**DATA EXCERPTS**:
____

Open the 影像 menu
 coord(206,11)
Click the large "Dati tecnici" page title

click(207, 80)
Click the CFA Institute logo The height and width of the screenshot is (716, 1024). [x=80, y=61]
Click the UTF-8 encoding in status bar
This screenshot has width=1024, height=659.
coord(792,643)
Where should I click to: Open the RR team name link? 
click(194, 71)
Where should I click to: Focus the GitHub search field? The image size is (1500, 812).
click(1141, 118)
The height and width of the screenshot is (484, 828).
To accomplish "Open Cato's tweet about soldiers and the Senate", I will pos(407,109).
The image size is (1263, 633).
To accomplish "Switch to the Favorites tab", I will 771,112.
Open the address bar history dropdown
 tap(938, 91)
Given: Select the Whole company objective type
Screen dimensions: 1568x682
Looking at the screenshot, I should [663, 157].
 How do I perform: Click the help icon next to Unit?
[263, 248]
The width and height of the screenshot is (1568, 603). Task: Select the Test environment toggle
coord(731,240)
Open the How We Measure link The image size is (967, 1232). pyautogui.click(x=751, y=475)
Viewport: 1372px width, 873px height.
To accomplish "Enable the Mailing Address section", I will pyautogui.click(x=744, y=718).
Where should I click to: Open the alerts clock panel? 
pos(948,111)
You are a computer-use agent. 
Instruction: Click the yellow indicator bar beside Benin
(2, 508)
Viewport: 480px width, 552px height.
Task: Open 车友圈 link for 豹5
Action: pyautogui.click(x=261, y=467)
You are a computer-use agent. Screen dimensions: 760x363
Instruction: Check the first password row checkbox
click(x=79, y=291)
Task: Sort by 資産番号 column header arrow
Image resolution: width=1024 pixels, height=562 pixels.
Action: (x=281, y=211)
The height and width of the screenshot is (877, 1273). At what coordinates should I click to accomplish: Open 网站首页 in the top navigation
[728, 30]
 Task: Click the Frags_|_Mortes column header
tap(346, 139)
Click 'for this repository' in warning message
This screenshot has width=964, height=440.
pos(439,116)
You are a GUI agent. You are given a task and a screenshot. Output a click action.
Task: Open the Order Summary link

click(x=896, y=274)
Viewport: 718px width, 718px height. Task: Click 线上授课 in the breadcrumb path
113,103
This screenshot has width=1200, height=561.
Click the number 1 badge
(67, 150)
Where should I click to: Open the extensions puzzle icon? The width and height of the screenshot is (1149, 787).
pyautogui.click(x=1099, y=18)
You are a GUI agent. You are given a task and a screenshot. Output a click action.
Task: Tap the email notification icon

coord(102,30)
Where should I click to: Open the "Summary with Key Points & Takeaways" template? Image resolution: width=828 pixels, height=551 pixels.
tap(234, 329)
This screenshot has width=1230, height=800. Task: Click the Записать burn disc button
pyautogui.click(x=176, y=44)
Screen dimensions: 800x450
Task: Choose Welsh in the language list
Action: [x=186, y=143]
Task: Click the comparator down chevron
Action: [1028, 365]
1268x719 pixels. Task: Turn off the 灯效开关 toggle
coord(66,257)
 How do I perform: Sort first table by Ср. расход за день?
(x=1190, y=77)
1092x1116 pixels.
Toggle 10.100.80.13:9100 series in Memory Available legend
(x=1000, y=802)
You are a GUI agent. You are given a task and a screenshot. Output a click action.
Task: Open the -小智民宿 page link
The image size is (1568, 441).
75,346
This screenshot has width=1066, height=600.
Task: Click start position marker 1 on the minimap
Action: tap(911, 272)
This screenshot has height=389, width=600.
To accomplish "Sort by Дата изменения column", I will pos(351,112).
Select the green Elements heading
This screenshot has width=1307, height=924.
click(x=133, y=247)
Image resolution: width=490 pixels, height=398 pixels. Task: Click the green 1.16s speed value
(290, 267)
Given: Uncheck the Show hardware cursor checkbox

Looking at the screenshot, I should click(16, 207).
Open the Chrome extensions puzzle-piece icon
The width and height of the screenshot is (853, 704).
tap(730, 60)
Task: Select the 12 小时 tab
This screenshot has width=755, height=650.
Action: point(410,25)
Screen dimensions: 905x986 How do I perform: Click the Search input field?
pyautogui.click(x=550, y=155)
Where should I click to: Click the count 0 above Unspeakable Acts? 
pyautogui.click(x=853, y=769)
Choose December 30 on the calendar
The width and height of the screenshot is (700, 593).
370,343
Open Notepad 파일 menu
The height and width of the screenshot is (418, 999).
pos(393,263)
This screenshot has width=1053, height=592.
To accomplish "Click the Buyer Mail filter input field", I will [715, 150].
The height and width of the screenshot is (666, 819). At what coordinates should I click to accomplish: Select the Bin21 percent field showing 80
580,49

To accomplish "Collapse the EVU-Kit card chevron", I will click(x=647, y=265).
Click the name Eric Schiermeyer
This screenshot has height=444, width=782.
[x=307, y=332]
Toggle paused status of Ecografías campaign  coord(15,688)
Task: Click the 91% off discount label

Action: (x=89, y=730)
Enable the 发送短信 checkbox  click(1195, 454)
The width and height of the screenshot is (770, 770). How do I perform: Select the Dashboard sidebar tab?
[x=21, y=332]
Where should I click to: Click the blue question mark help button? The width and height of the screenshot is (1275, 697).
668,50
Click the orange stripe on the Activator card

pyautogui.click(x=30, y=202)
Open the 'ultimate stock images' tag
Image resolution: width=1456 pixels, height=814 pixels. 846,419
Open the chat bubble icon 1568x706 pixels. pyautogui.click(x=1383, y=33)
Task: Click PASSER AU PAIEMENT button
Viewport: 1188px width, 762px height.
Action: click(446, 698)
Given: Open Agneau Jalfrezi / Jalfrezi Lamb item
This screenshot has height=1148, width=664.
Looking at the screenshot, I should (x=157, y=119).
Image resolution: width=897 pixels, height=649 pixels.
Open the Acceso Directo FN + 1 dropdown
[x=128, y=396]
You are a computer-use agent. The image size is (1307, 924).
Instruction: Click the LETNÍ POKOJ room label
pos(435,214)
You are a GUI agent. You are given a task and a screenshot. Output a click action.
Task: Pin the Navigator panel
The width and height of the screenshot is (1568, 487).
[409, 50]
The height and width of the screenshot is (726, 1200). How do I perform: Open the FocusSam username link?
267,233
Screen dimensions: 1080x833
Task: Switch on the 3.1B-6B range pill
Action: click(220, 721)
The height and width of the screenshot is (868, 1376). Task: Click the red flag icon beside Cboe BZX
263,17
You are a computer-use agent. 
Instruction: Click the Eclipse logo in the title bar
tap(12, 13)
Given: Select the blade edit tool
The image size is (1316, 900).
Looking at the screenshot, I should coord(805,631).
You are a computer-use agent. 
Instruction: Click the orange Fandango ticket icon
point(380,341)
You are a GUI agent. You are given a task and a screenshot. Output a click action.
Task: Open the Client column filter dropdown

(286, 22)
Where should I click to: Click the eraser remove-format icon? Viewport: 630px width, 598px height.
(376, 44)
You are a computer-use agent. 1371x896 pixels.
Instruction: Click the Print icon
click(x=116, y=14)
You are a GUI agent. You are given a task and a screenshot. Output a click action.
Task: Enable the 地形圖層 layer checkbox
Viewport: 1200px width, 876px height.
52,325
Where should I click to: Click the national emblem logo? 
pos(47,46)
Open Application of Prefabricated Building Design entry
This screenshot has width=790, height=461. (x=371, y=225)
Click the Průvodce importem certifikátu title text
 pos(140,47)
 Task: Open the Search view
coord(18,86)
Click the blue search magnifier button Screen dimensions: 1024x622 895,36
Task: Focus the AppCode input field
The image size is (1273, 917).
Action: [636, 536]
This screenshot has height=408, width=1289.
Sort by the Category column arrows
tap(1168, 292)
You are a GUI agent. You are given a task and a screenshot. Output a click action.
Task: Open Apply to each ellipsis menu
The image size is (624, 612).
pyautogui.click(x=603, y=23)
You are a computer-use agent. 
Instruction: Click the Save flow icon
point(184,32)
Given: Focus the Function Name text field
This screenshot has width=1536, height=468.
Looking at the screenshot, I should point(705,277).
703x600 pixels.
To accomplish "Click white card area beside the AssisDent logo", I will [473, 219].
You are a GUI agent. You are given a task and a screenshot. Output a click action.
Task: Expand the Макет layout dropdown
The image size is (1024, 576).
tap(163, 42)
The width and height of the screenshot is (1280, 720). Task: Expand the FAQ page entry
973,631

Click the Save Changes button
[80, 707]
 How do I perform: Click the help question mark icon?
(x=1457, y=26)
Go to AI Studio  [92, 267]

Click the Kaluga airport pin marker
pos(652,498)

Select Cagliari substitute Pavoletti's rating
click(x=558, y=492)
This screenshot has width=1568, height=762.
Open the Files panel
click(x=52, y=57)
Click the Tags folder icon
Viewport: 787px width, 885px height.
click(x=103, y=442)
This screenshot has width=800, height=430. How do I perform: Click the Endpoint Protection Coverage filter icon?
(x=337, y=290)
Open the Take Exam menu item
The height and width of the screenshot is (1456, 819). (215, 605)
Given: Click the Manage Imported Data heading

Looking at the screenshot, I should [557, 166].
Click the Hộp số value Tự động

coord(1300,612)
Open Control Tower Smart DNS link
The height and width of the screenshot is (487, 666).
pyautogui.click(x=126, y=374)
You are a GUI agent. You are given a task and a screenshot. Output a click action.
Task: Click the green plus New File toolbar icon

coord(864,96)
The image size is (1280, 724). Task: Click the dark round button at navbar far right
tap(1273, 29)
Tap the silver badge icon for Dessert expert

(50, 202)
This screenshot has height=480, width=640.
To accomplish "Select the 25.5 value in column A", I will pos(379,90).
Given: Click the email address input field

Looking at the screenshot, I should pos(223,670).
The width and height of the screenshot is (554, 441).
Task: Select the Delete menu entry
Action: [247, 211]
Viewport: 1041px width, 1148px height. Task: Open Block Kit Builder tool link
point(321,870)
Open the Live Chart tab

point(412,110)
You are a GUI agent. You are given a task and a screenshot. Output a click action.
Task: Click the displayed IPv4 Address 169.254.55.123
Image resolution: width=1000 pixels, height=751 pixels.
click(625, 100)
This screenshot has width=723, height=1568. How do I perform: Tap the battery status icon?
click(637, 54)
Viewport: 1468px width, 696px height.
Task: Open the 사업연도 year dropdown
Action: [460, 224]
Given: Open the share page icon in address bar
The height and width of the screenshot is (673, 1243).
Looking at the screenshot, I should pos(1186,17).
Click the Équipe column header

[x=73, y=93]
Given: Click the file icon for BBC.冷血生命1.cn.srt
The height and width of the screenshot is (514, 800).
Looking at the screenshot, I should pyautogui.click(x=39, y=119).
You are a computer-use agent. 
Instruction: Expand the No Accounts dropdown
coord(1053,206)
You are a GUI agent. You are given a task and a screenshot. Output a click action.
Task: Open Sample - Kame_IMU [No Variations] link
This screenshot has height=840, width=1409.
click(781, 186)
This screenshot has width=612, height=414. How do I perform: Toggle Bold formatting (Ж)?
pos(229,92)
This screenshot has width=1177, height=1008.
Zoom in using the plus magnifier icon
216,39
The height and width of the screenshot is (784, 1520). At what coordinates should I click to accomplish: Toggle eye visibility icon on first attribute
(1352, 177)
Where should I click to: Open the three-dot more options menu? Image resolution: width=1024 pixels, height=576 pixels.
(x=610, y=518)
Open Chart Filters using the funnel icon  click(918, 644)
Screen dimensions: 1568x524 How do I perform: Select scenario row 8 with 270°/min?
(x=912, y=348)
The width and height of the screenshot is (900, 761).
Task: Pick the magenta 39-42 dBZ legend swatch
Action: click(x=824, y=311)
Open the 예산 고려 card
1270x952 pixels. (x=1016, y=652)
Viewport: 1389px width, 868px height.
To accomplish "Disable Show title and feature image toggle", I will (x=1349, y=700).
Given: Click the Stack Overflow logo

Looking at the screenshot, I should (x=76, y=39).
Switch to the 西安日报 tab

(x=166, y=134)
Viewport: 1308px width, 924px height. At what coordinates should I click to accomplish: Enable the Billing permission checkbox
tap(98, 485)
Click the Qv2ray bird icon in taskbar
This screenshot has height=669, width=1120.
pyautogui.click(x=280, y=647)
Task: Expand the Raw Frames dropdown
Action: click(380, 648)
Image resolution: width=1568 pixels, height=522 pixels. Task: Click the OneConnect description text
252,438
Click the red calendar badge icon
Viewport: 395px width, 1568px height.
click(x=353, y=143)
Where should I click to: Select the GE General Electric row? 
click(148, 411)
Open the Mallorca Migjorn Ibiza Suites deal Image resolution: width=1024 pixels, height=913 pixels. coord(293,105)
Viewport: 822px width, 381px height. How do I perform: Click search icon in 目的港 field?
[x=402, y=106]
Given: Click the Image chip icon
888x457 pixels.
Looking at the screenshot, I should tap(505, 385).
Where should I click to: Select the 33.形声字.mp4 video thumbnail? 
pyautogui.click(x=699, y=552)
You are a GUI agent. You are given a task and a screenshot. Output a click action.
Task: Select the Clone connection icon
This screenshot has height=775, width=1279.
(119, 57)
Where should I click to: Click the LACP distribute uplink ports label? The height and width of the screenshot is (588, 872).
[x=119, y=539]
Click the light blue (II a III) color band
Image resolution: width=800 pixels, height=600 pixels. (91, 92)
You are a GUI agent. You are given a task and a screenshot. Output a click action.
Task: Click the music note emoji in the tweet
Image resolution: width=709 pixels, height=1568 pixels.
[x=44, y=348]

____

**WORK ITEM**: What lines of the material above include "tweet"? Copy each one.

**ANSWER TO THE PROBLEM**:
To accomplish "Open Cato's tweet about soldiers and the Senate", I will pos(407,109).
Task: Click the music note emoji in the tweet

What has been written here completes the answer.